Cape Town - The SA Reserve Bank (Sarb) is caught between a rock and a hard place regarding the upcoming interest rates decision by its Monetary Policy Committee (MPC) on Thursday, according to George Herman, head of South African portfolios at Citadel Investment Services.
Growth is under pressure and continuously being marked lower, whilst inflation is on the rise again. This stagflationary bind makes any one of three policy moves possible, but only one practical, he told Fin24.
The Sarb could be bold and follow the example of India and cut the repo rate on Thursday.
"This would quickly get some stimulus into the SA economy before it starts the long slog of interest rate increases as the Federal Reserve in the United States starts raising or normalising interest rates from the end of 2015 or at the beginning of 2016," explained Herman.
"Reducing rates now, would weaken the rand, but bolster economic growth as it supports the average consumer. The weakening rand would be somewhat inflationary, but would bolster our currently depressed commodity export prices and even help reduce the trade deficit."
If the Sarb, however, followed its own advice of the past and looked through the current cycle, 18 months ahead, they’ll see inflation well above their target range and in anticipation, actually hike interest rates on Thursday, explained Herman.
"This would damage the economy via constrained consumption expenditure, but would throttle off inflation very quickly as the rand should then strengthen materially. This rand strength would very quickly quell inflation expectations and have the desired effect of getting back within the target range," said Herman.
"It would be at the cost of increased labour tensions and higher unemployment though, so it’s very unlikely that they’ll follow this path."
According to Herman many would consider it prudent if the interest rates were left unchanged on Thursday.
"Why move before the Fed and take the risk of being targeted by carry traders or labour unions? Inflation will still be within the target range for a few months and monetary conditions are not too loose currently so they could just wait to see how global growth dynamics affect South Africa’s prospects," said Herman.
"In so doing they provide monetary policy certainty to the markets at a time when regulatory policy uncertainty is at a high. It’s not difficult to see why this is the consensus view for Thursday, but it is a pity that the Sarb can’t be more assertive in boosting our stuttering economy."

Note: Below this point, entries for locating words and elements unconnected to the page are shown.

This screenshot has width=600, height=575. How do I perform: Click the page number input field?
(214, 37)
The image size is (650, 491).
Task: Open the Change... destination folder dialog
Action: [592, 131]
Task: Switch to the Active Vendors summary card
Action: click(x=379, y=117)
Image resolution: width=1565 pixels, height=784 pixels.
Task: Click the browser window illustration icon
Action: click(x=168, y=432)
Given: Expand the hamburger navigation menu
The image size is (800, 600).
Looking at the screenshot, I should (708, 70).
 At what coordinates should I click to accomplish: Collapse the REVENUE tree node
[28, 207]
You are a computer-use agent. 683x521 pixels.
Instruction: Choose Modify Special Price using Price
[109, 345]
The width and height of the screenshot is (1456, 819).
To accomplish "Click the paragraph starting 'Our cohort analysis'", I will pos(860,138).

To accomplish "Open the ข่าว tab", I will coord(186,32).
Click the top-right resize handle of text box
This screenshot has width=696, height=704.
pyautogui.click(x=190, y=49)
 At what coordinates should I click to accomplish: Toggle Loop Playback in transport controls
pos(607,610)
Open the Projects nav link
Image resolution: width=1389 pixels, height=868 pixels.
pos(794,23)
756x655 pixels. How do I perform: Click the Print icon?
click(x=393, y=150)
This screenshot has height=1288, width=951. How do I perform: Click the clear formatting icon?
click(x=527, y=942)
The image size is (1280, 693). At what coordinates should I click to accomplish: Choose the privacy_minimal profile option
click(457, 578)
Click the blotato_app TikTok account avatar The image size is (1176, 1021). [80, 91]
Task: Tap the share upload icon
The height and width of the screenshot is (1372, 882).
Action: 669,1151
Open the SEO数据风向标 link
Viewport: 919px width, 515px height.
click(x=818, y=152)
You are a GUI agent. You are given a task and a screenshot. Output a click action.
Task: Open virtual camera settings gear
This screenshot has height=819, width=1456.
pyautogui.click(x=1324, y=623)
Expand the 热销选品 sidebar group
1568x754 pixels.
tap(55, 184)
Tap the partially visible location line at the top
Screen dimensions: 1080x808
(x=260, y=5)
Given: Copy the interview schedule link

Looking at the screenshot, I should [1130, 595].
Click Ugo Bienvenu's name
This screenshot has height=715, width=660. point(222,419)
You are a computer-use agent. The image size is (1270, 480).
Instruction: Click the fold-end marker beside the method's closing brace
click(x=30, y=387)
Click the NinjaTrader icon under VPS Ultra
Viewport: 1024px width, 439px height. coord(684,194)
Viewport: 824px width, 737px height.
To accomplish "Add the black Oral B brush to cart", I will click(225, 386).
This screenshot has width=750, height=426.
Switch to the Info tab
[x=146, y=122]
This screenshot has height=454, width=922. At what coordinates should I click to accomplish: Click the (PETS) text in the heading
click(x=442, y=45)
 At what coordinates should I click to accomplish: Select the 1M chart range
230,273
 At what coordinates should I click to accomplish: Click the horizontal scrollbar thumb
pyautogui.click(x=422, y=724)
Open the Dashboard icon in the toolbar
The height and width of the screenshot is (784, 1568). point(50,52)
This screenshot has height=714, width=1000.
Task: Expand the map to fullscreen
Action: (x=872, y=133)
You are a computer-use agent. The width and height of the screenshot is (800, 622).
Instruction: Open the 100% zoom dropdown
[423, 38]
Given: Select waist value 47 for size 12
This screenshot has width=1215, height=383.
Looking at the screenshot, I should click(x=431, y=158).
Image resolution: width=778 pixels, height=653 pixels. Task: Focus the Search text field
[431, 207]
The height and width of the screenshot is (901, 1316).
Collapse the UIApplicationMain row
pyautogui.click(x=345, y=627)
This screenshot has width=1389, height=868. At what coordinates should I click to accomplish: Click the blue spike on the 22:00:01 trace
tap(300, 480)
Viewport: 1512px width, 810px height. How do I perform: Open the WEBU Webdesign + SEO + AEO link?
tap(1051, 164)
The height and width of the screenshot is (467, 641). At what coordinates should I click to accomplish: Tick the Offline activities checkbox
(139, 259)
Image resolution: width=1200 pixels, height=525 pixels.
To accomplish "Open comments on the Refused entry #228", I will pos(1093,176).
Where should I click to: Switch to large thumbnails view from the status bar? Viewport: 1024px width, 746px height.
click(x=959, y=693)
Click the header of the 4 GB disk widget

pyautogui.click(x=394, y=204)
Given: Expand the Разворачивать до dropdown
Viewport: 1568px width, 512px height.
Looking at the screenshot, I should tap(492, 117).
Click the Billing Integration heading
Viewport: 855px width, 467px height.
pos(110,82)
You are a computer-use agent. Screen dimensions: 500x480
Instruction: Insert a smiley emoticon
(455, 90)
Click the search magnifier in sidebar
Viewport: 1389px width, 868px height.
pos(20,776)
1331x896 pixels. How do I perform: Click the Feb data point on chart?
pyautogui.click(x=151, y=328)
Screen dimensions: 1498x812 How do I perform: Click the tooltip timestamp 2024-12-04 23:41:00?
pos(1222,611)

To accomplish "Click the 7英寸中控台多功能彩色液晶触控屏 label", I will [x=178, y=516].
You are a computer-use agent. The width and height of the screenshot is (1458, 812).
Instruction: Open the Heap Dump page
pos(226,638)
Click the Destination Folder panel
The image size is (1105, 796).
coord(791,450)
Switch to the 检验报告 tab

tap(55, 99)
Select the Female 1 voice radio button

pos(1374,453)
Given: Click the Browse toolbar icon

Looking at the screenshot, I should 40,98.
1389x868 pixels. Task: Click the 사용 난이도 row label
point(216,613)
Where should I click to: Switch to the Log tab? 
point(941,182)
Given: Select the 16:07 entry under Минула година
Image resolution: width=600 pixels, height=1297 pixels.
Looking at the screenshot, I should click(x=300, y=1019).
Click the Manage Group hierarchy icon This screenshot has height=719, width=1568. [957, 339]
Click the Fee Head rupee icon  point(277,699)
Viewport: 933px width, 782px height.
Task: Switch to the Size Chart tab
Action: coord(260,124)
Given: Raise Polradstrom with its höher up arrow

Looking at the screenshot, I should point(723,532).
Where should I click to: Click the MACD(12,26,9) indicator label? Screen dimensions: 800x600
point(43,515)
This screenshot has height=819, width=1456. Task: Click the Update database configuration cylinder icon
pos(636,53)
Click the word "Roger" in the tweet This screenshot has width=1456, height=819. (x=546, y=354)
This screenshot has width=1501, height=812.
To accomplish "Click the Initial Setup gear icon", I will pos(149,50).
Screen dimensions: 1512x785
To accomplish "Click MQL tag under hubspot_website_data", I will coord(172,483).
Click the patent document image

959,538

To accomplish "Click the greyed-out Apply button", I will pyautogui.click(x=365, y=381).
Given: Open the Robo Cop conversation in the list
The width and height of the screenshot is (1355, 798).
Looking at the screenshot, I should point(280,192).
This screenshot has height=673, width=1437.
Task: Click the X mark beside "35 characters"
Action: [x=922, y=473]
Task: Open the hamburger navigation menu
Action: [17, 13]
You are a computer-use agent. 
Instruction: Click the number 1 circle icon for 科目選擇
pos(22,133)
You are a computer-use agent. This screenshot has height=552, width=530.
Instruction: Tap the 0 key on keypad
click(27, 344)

In the view of Nedbank rates will remain on hold for an unchanged repo rate at the upcoming MPC meeting.
"Low base effects and other domestic inflationary pressures remain in play since our last Nedbank Interest Rate Barometer and MPC. As such, the probability of a hike later in 2015 remains," the bank said on Monday.
"Disinflationary pressures in the developed world have abated somewhat and inflation expectations have ticked higher. Oil prices have gained and will result in a large base effect late in the year and early in 2016."